Talent Lifecycle Management for both hiring and retaining the right people

Improving internal mobility with this skills-based approach also allows you to retain your top talent. Many want to leave their current role, but 74% of employees believe that they’ll find that new role with their current employer – a big opportunity for talent teams with the right visibility on their internal candidates, and the willingness to offer them the support and development they need.

Construction company Balfour Beatty, for example, invited employees identified as at risk of leaving to an internal careers community, capturing key data about their existing skills and development goals in the process. The talent team then suggested relevant jobs and built tailored learning routes to help redeploy them in the business. They helped their best employees get where they wanted to go, developed their marketplace of skills and filled critical roles, all at the same time.

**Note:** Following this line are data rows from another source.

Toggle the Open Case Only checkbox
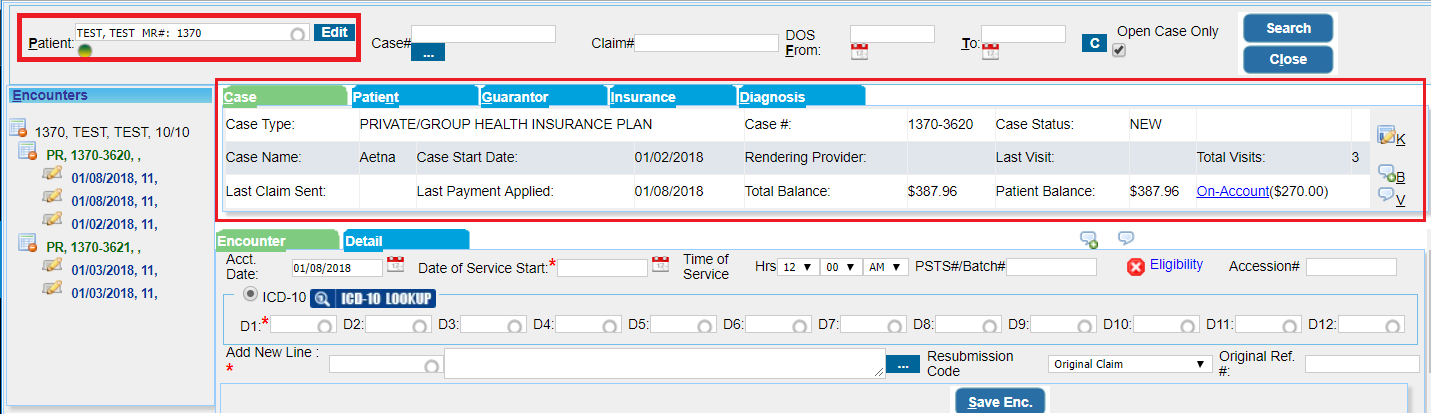Screen dimensions: 1431x414 click(x=1119, y=50)
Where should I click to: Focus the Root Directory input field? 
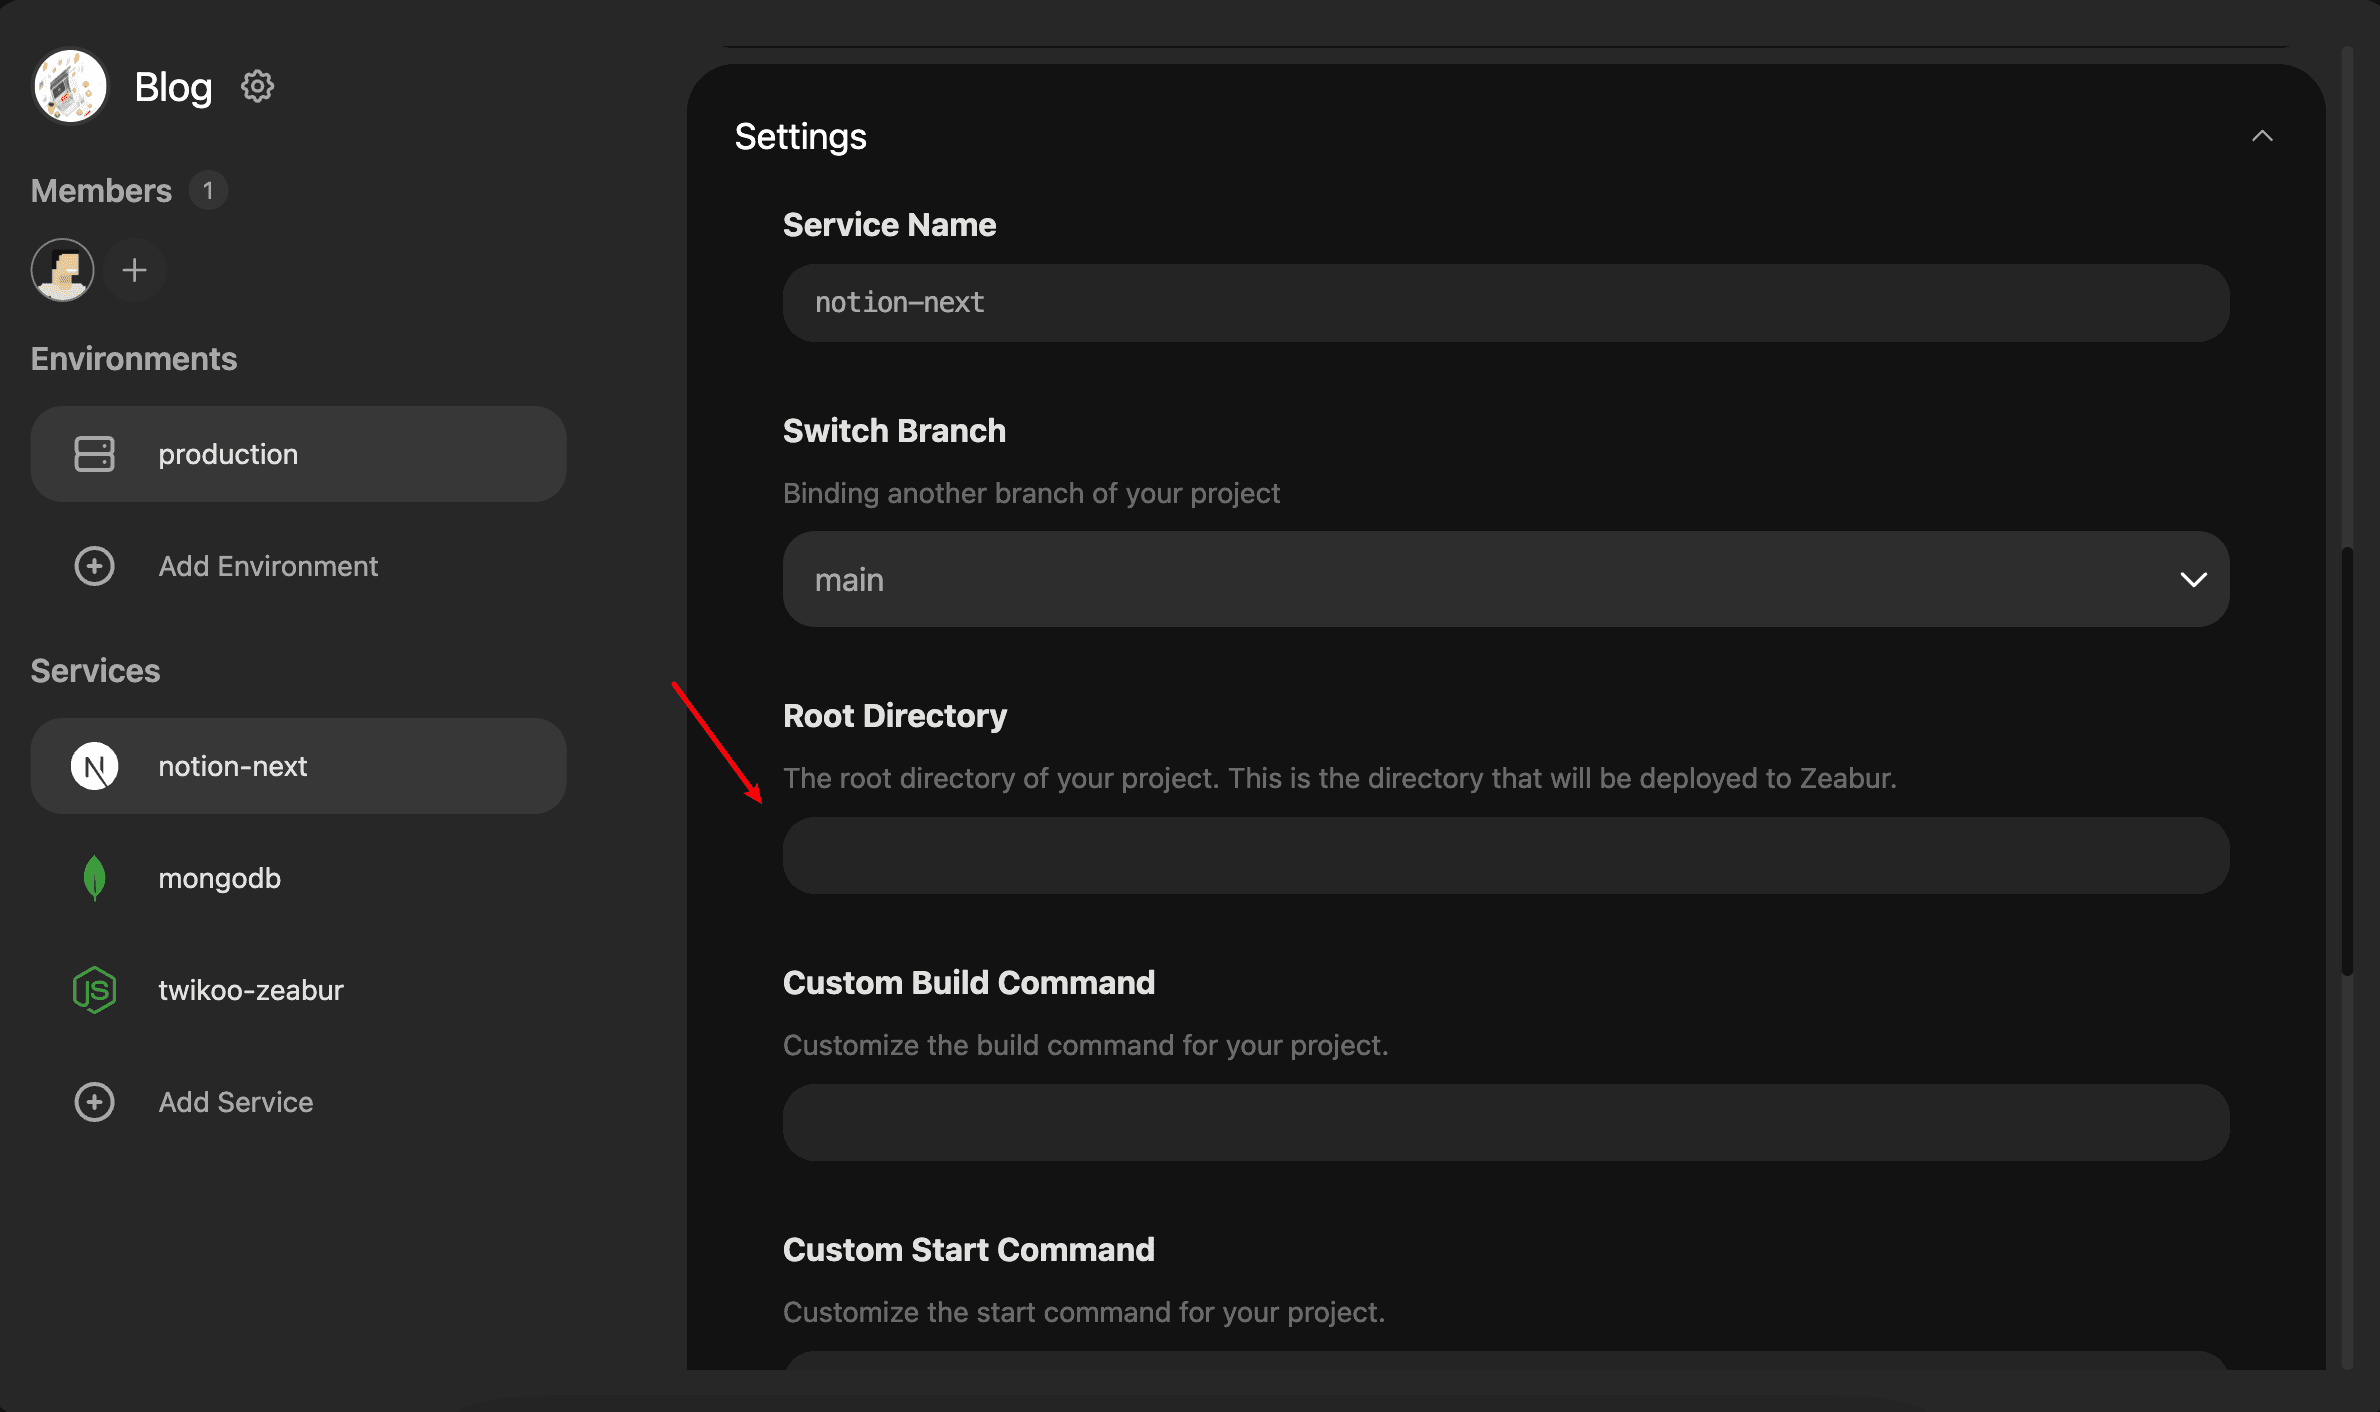1506,855
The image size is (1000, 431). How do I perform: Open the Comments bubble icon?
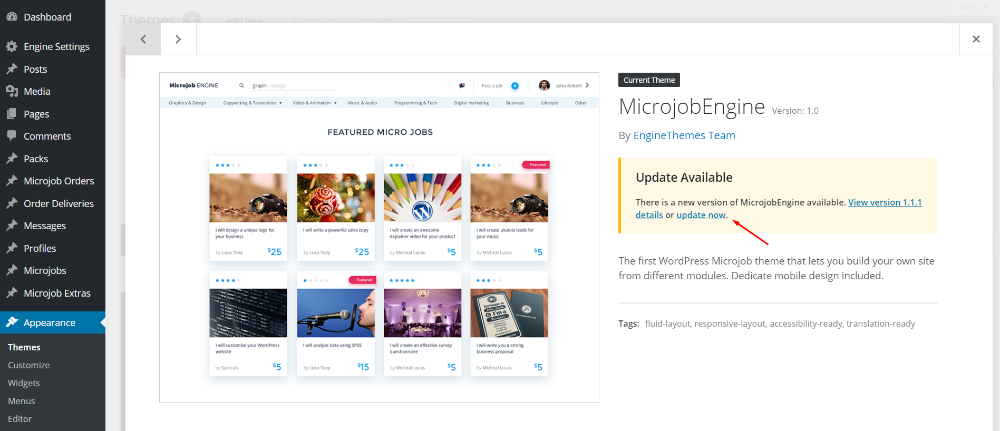(x=11, y=136)
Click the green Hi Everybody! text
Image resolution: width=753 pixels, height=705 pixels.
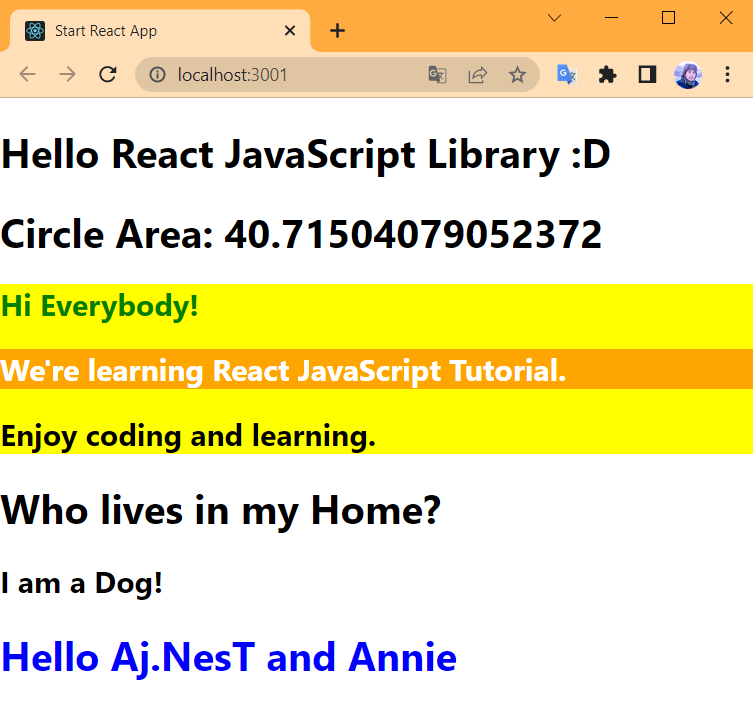[x=100, y=306]
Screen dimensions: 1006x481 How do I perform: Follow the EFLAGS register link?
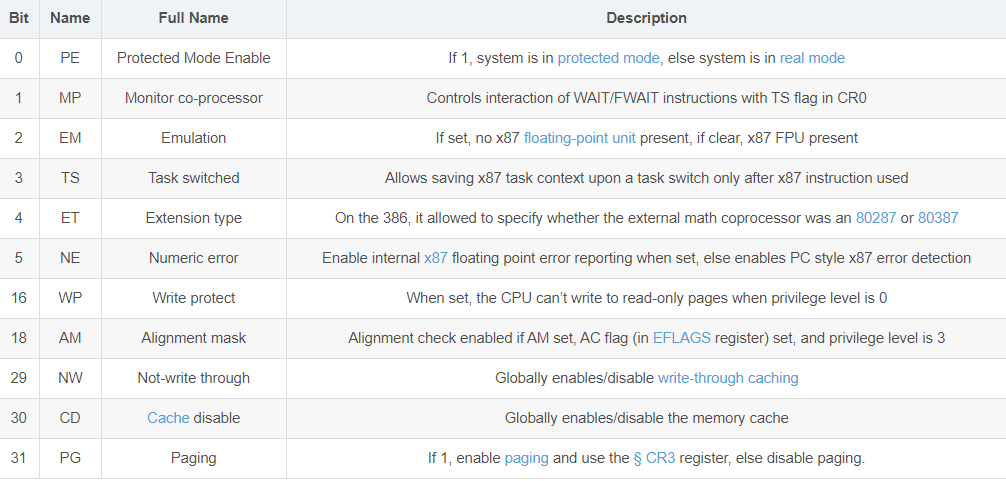tap(681, 338)
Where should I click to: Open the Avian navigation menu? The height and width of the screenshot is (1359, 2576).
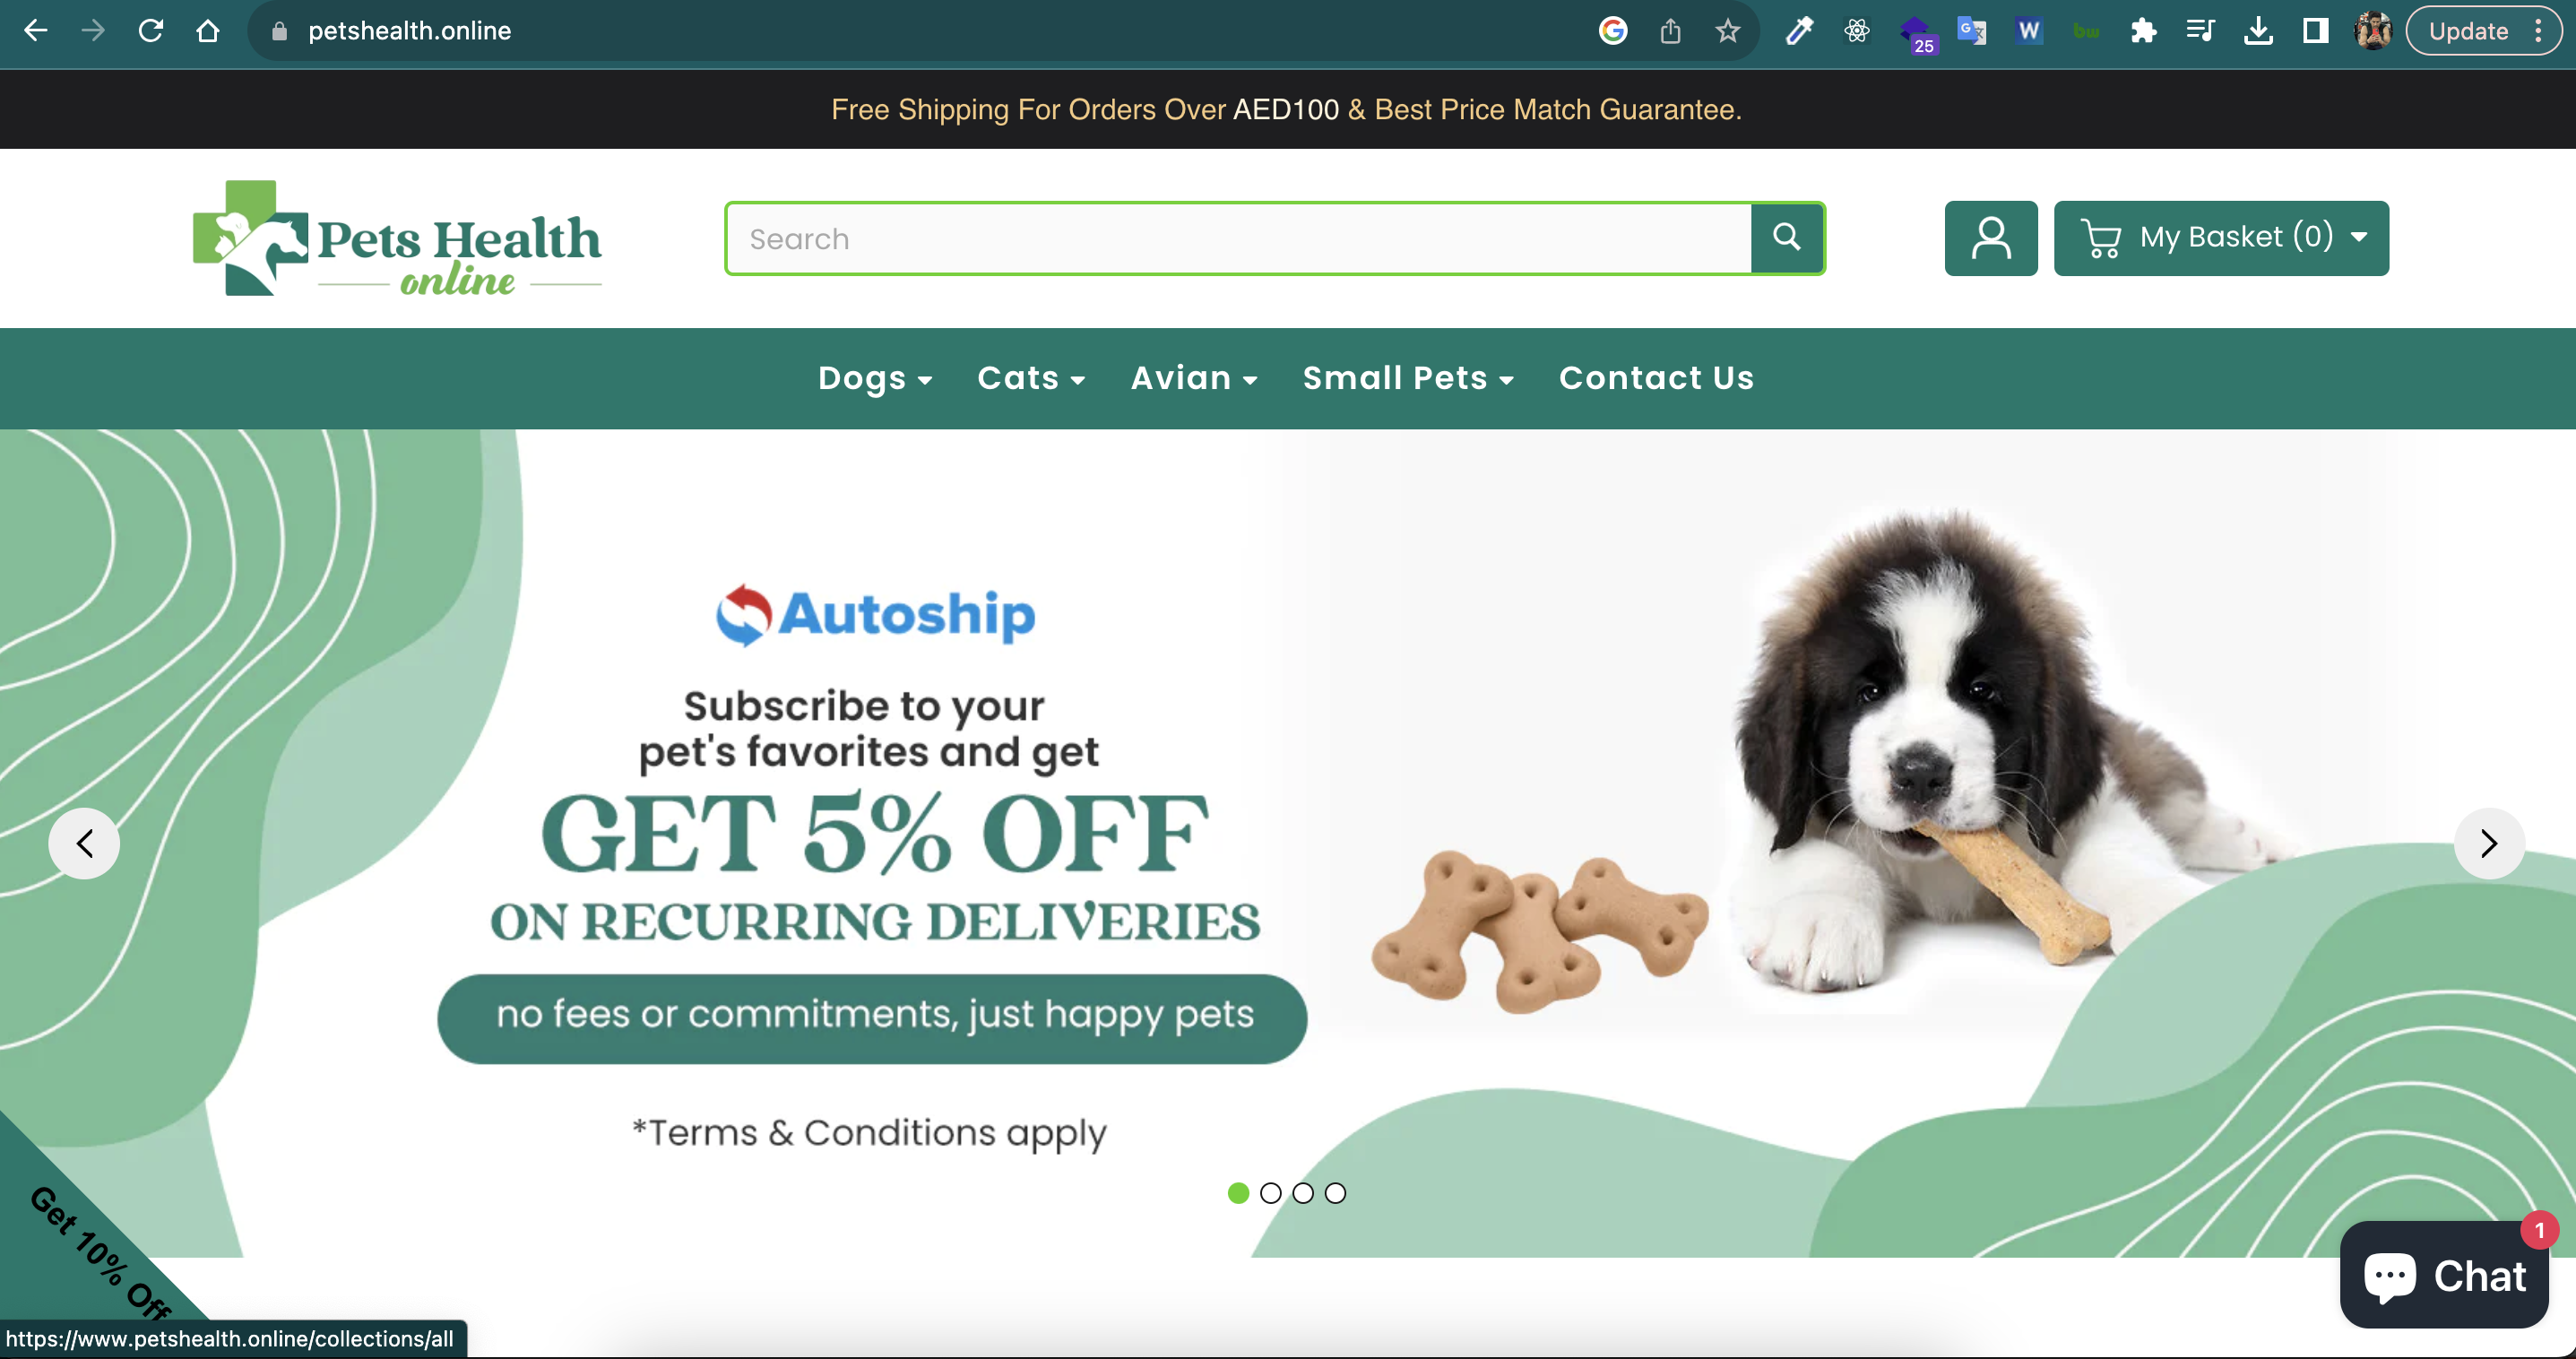pyautogui.click(x=1194, y=378)
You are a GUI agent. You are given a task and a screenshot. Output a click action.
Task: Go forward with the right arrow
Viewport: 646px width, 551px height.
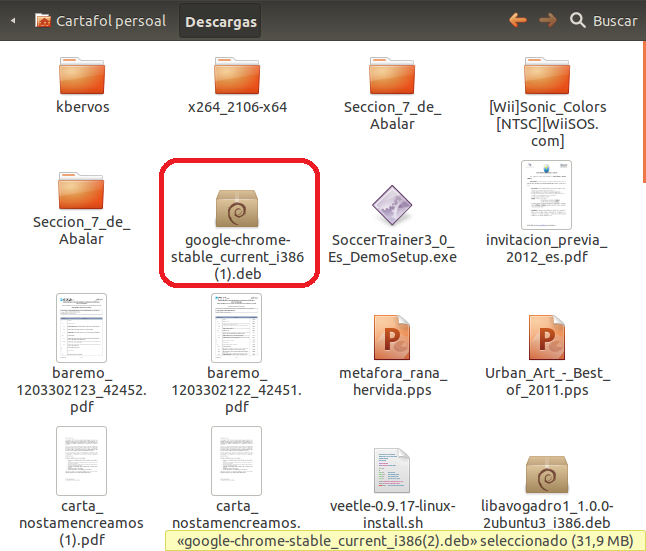click(547, 20)
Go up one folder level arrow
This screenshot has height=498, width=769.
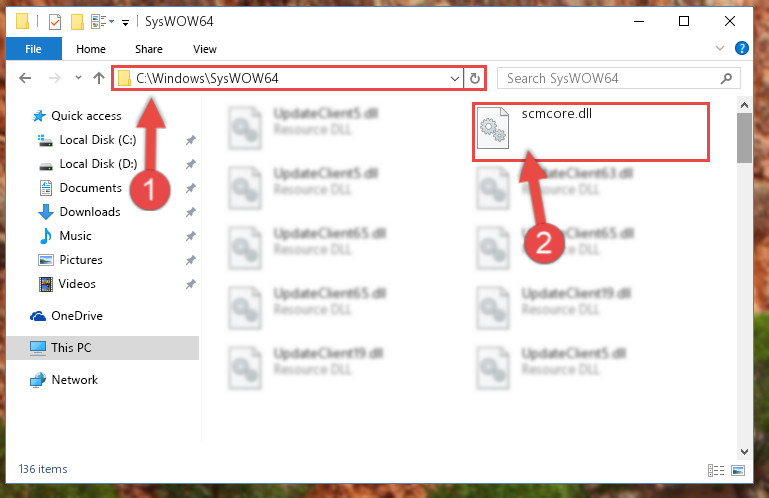(x=99, y=78)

And if an employee did ultimately choose to leave, the talent team already had the data to identify high-value leavers. They could then invite them to an alumni community, keeping in touch and keeping the door open if they ever wanted to return. 

 

Linking talent to strategy and value

So by managing talent through its entire life cycle at your company, and taking a skills-based approach to that talent, you can start to map the flows of skills into, out of and through your organisation. It creates the foundation for a powerful talent strategy beyond just improving acquisition and retention. 

You can start to forecast your skill needs – both now and into the future – so rather than just reacting to skill gaps and risks, you can start to anticipate what skills you’ll need and when, giving you a powerful lens into the ability of your business to deliver on its goals.

In turn, you can then think more strategically about where to place and develop your talent. You can map skills against project and business goals, and begin to ask “where and when will that person and those skills return the most value for the business?” – creating more valuable opportunities for your employees and tying your talent efforts more closely to the bottom line.